Bu bir taraftan TOKİye tahsis edilen kaynakların yanlış
kullanıldığını gösterirken, diğer yandan
konutların niteliği hakkında da fikir vermektedir. Bu
tasarıyla TOKİye dilediği gibi borçlanma yetkisi verilmektedir.
Bunun denetimi yapılamayacaktır çünkü TOKİnin bütçe ve kesin
hesapları 5436 sayılı Kanunla 2005 yılında Meclis
denetiminden çıkarılmıştır.
Değerli
arkadaşlar, TOKİ, özellikle seçim dönemlerinde siyasi etiğe
uymayacak bir biçimde siyasi iktidarın propaganda aracına
dönüştürülmekte, açılış, temel atma töreni veya konut
teslim törenleri adı altında harcamaları TOKİ
tarafından karşılanan mitinglere aracılık etmektedir.
Bunlar artık alışıldık hâle gelmiş görüntülerdir.
Hiçbir kuruluş bu denli siyasi istismar aracı olarak
kullanılmamaktadır. Bir taraftan iktidara destek veren firmalar
kollanmakta, ihaleler onlara verilmektedir ancak bu durumu denetleyebilecek
mekanizmaları yeterince işletmek mümkün olamamaktadır.
TOKİ,
birçok, harç ve vergiden muaftır, dilediği gibi imar
değişikliği ve tadili yapabilmektedir, ruhsat ve iskân
harcı ödememektedir, bedelsiz veya düşük bedelle arazi tahsisi
yapılmaktadır, dilediği gibi kamulaştırma yetkisi
vardır. Yurt dışı çıkış harcından elde
edilen gelirler TOKİ'ye aktarılabilmektedir. TOKİ'nin gelirleri,
giderleri, ihale yöntemleri, ihale verdiği firmalar, konutların
nitelikleri, konutların eksik teslim edilmesi, teslim tarihindeki
gecikmeler, bitirilemeyen işler dolayısıyla yapılan
tamamlama ihaleleri, bunların hiçbiri konusunda denetim mekanizmaları
tam işletilememektedir. Diğer kurumlarda olduğu gibi bütçe kesin
hesapları ve harcamaları Meclis denetiminde değildir.

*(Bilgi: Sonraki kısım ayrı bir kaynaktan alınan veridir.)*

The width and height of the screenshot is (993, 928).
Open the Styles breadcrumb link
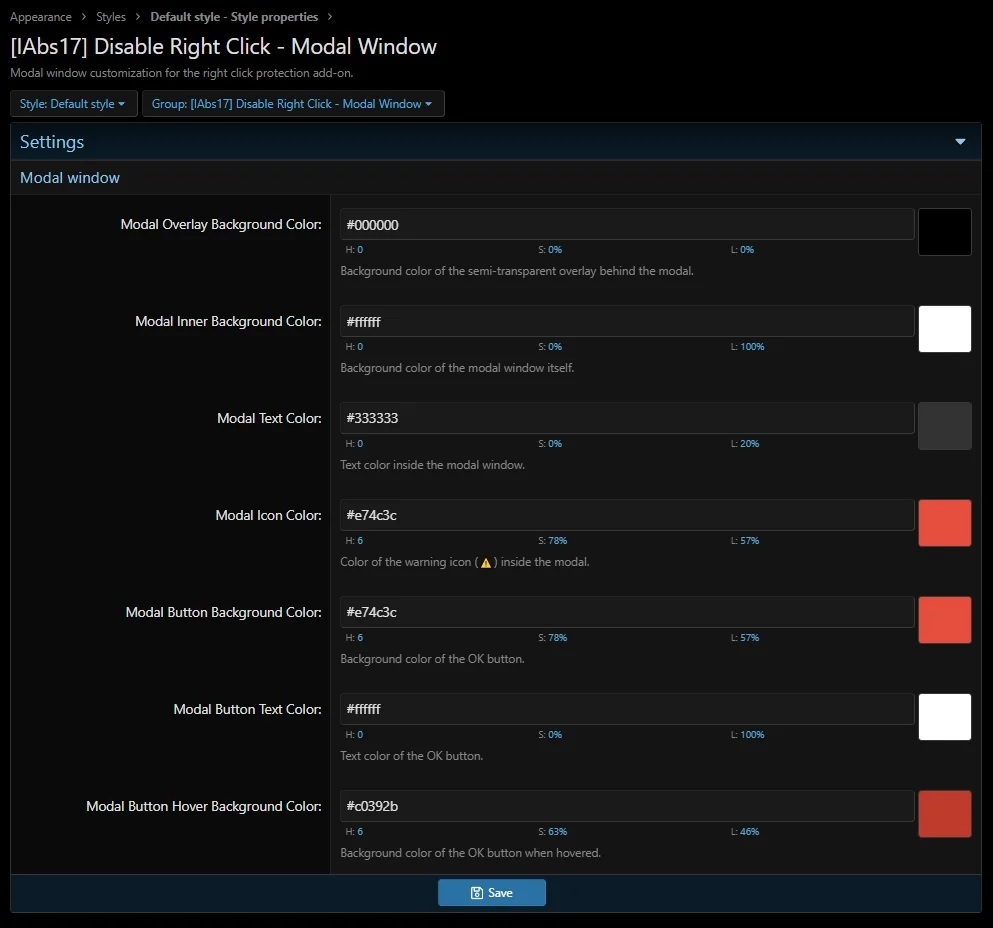pos(111,17)
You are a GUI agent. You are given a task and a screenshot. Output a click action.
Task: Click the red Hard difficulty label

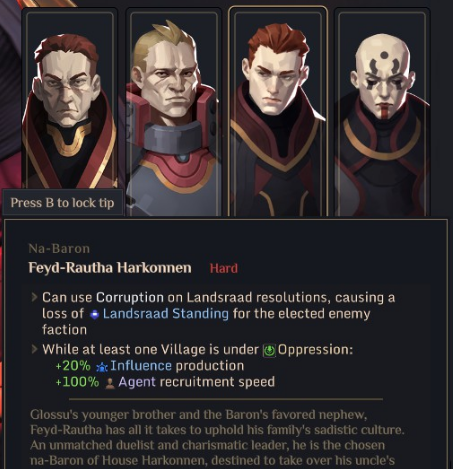224,268
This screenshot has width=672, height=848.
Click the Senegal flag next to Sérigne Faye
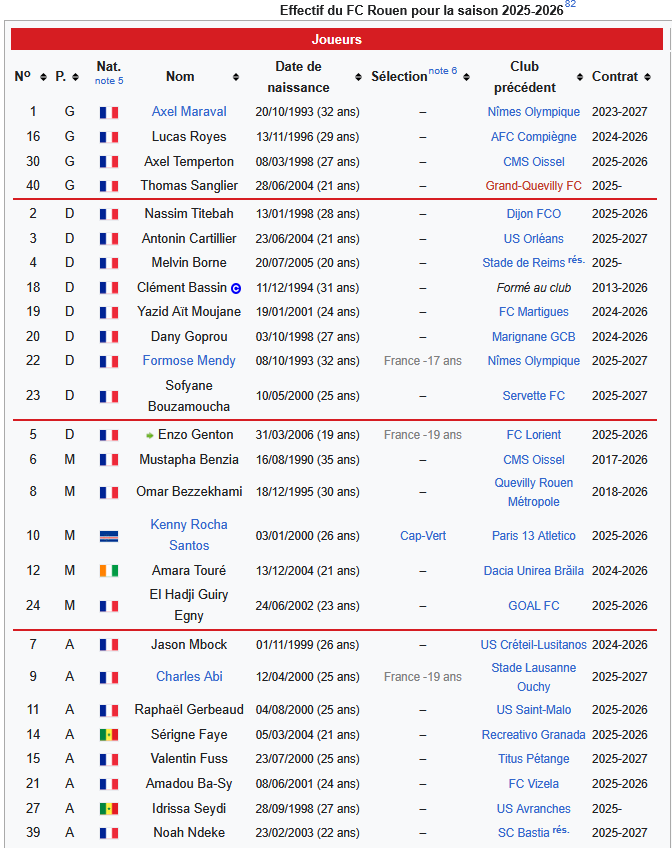[109, 735]
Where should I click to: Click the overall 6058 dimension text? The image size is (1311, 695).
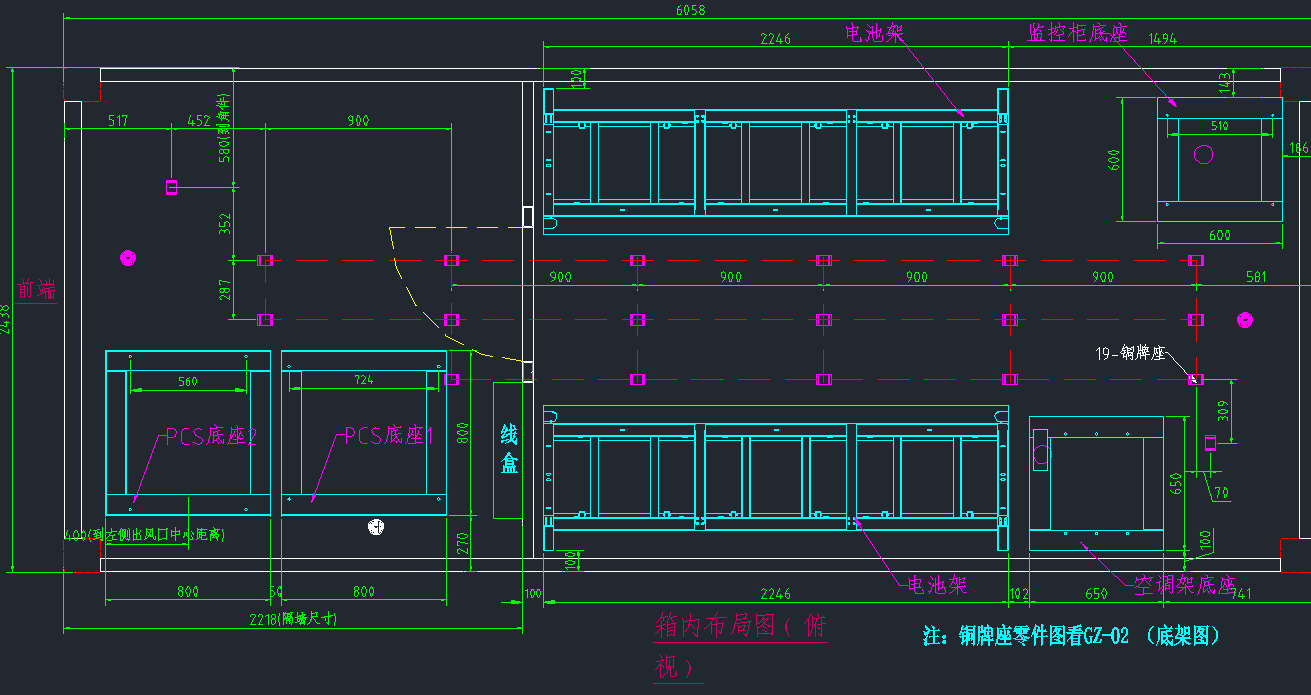pyautogui.click(x=691, y=10)
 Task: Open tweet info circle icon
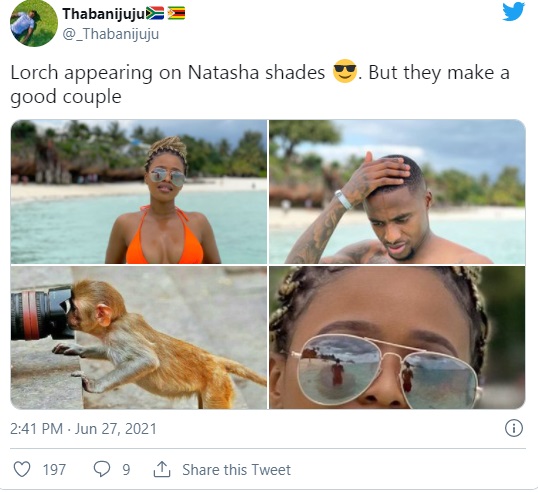pos(514,428)
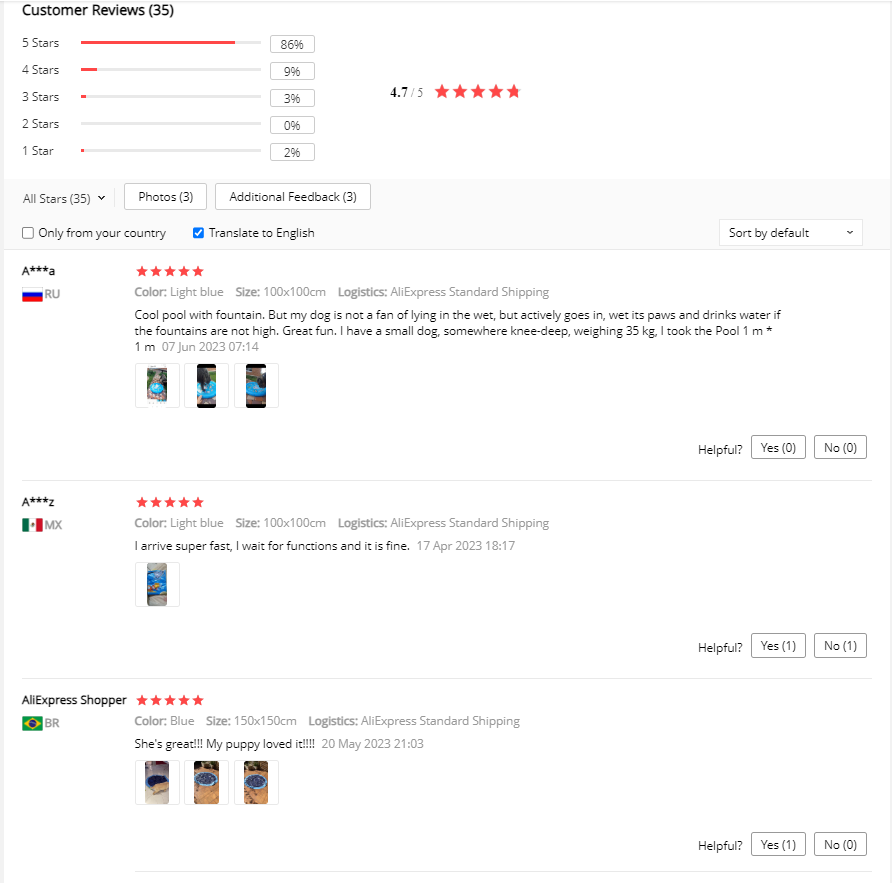
Task: Mark A***a's review helpful with Yes (0)
Action: 778,448
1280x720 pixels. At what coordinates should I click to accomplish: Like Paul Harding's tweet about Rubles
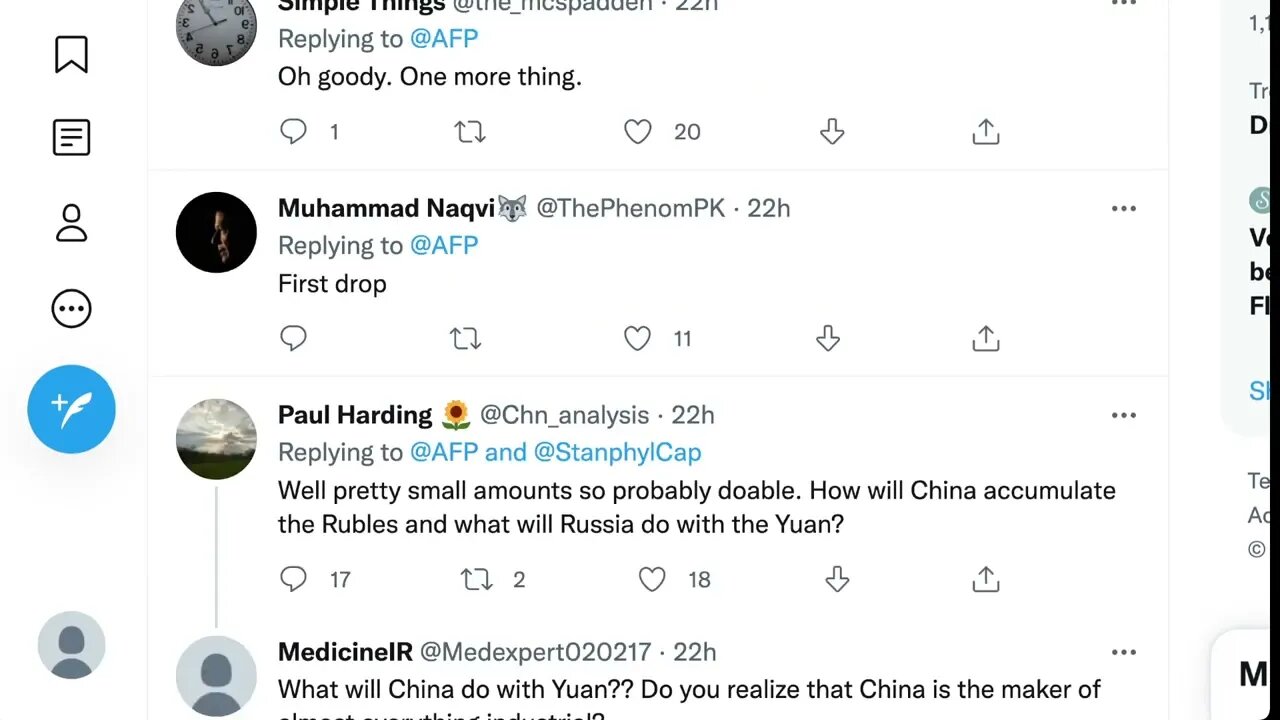pos(652,579)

Yapılan bir yanlışlık varsa bunu denetlemeye olanak yoktur.
Değerli
arkadaşlar, TOKİ, konut ve altyapı inşaatı konusunda
ülkemizdeki en büyük tekeldir, en büyük lüks konut üreticisidir. Bu, bir
taraftan konut kooperatiflerinin gelişmesine engel olmakta, diğer
yandan inşaat sektörünü olumsuz etkilemektedir. Devlet gücü ve yetkileri
kullanılarak sekiz yılda dünyanın sayılı konut
inşaatı tekellerinden birisi yaratılmıştır. Oysa
Toplu Konut Kanunu'nun çıkış amacı, dar gelirli
yurttaşlara toplu konut üretilmesidir.
Değerli
arkadaşlar, TOKİ konusunda yaşanan
sıkıntıların başında hazineye ait arsa ve
arazilerin bedelsiz olarak ya da çok düşük bedelle idareye
bırakılması gelmektedir. Bu tasarı ile hazineye ait olup
üzerinde bina, kamu kurumu vesaire bulunan araziler de artık TOKİ'nin
kullanımına verilebilecektir. Tasarının bu maddesi tam
anlamıyla TOKİ'ye yeni rant alanları açılmasıyla
ilişkilidir. 2004 yılında çıkarılan yönetmelikle
TOKİ elindeki altyapılı arazileri satma yetkisini haiz
olmuştur. Bu, yüksek ranta sahip alanların birtakım yandaş
firmalara peşkeş çekileceği anlamına gelmektedir.
(Mikrofon
otomatik cihaz tarafından kapatıldı)
BAŞKAN
Sayın Güvel, buyurun.
HULUSİ GÜVEL
(Devamla) - Değerli arkadaşlar, TOKİ, kentsel dönüşüm
projelerini, yoksul ve dar gelirlilere konut yapma projelerini elbette
gerçekleştirmelidir ancak kaynak yaratılacak diye denetimsiz
yapılanmalara gidilmemelidir, devlet eliyle haksız rekabet
yaratılıp tekel oluşturulmamalıdır, bir taraftan tüyü
bitmemiş yetim edebiyatı yapılırken öte taraftan
yandaş firmalara devletin kaynakları aktarılmamalıdır.
Bu çeşit
uygulamaların devlet olma vasfıyla bağdaşmadığını
belirtiyor, yüce heyetinizi saygıyla selamlıyorum. (CHP
sıralarından alkışlar)
BAŞKAN
Teşekkür ediyorum Sayın Güvel.
Sayın
milletvekilleri, Genel Kurulda bir uğultu var, lütfen sessiz olalım.
Önerge üzerinde
söz isteyen Beytullah Asil, Eskişehir Milletvekili.
Buyurun
Sayın Asil. (MHP sıralarından alkışlar)
BEYTULLAH
ASİL (Eskişehir) Sayın Başkan, değerli
milletvekilleri; görüşülmekte olan 455 sıra sayılı Yasa
Tasarısının 4üncü maddesinin kanun tasarısı
metninden çıkartılmasını sağlamak gayesiyle
verdiğimiz değişiklik önergesi üzerine söz aldım. Bu
vesileyle yüce heyeti saygıyla selamlıyorum.
Hakkın
kullanımını engelleyen bu maddenin, hukuka, Anayasaya
aykırılık nedenleriyle madde metninden
çıkartılmasını öneriyoruz.
Sayın
Başkan, değerli milletvekilleri; dün, yine insanlık için kara
bir gündü. Bursada yaşananlar yüreğimizi dağlamaya devam
ederken Balıkesirde de onlarca insanımız Hakkın rahmetine
kavuşmuş, bir o kadar insanımız da yaralıdır.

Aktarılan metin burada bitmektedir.